その首輪はお断りします!【マンガシナリオ】
翼(え、ナニコレ??)
(どーいうことっ!?)
綾人「そこに座って」

 綾人が指さしたのは部屋の中央にある、ベッド前のローテーブル。
 綾人はベッドに座り、まだ動かない翼を見て「ほは、はやく。翼ちゃん」と言う。

 ガチガチの動きで、どうにか移動して座った翼。そこはちょうど、ベッドに座る綾人から見下ろされる位置だった。

 座った翼を見下ろした綾人。
 翼は、その無言の圧に体が縮こまる。ごくり、と唾を飲み込み翼は上目遣いに綾人の顔を見た。

翼(……綾人君、本当に綺麗な顔してるな)
(髪の毛はサラサラしてて、私よりキューティクルが100倍は多い)
(まつ毛も長い。確実に私より長い)
(鼻筋だってスッとしてるし、唇は薄いけど形が良い。どんな彫刻家が作ったら、こんなに綺麗な顔になるんだってくらい)
(あれ? おかしいな、なんでだろ目から涙が……)

 綾人と自分の差に悲しくなる翼。
 でもすぐに「いや、顔じゃなくて中身で勝負!」とブルブルと頭を振る翼。

 クスッと笑いが聞こえた。
 ばっと顔を上げた翼は綾人を見る。綾人は、口元に手をそえて笑っていた。

翼(なんで今笑ったのっ?)
綾人「──翼ちゃん」
翼「!! な、なに?」
綾人「俺の事、香織さんから聞いてなかったんだって?」
翼「……うん。
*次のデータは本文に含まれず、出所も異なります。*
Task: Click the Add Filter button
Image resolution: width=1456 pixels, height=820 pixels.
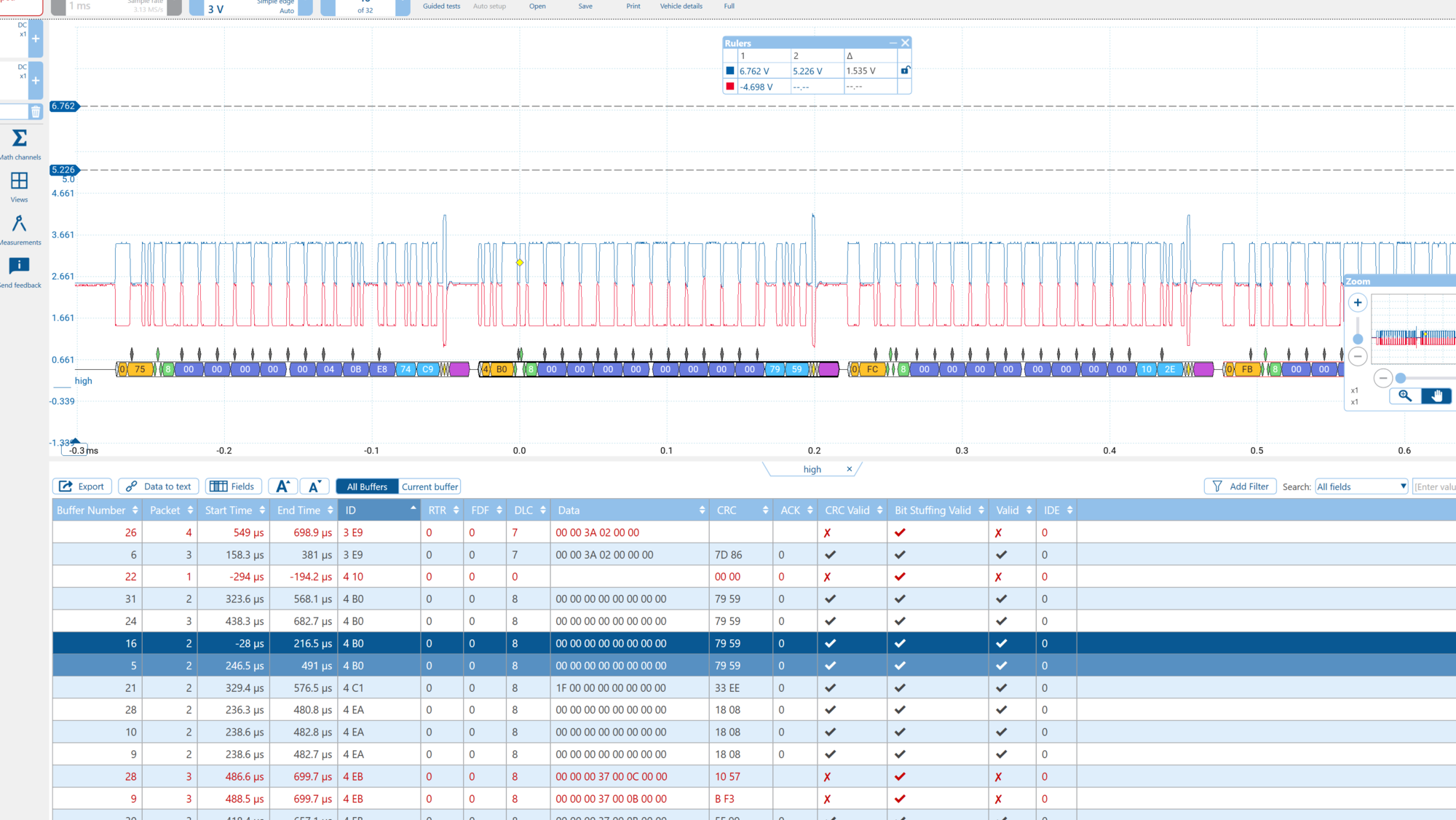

てっきり、賢吾さんとお母さんと私の三人家族だと……」
綾人「俺は翼ちゃんの事、結構前から知ってたよ」

 ほら、と綾人はスマホを取り出し写真をスクロールさせて翼に見せる。
 ホットドッグを頬張っている翼、イェイとピースをしている翼、リビングのソファーで寝ている翼の寝顔が次から次へと映し出される。

翼「なにこれっ!?」
綾人「全部、香織さんが送ってくれたんだ」 

 ピタッと最後に止まった画面には、若干白目を向いて寝ている翼の姿が。

翼「ぎゃあ!」

 パッと手を伸ばし、綾人のスマホを奪い取ろうとするも失敗する翼。

翼「どうかっ、その写真だけでも削除して! お願いしますぅ!!」

 どうかこの通りです、とひれ伏す翼。

綾人「……顔を上げて、翼ちゃん」

 ゆっくり、恐る恐る顔を上げた翼。
 綾人目が合うと、ニコリと微笑まれた。
 その顔にほっとした翼。

翼(よかった、写真消してくれ……)
綾人「──俺、翼ちゃんが家族になってくれて嬉しいよ」

 急に話題が変わり戸惑う翼。けれど嬉しい事を言われたため、照れた表情を浮かべた。

翼「そ、そう? 私も、綾人君とはこれから仲良く出来たらなぁって……」

 顎に手をかけられ、顎クイをされる翼。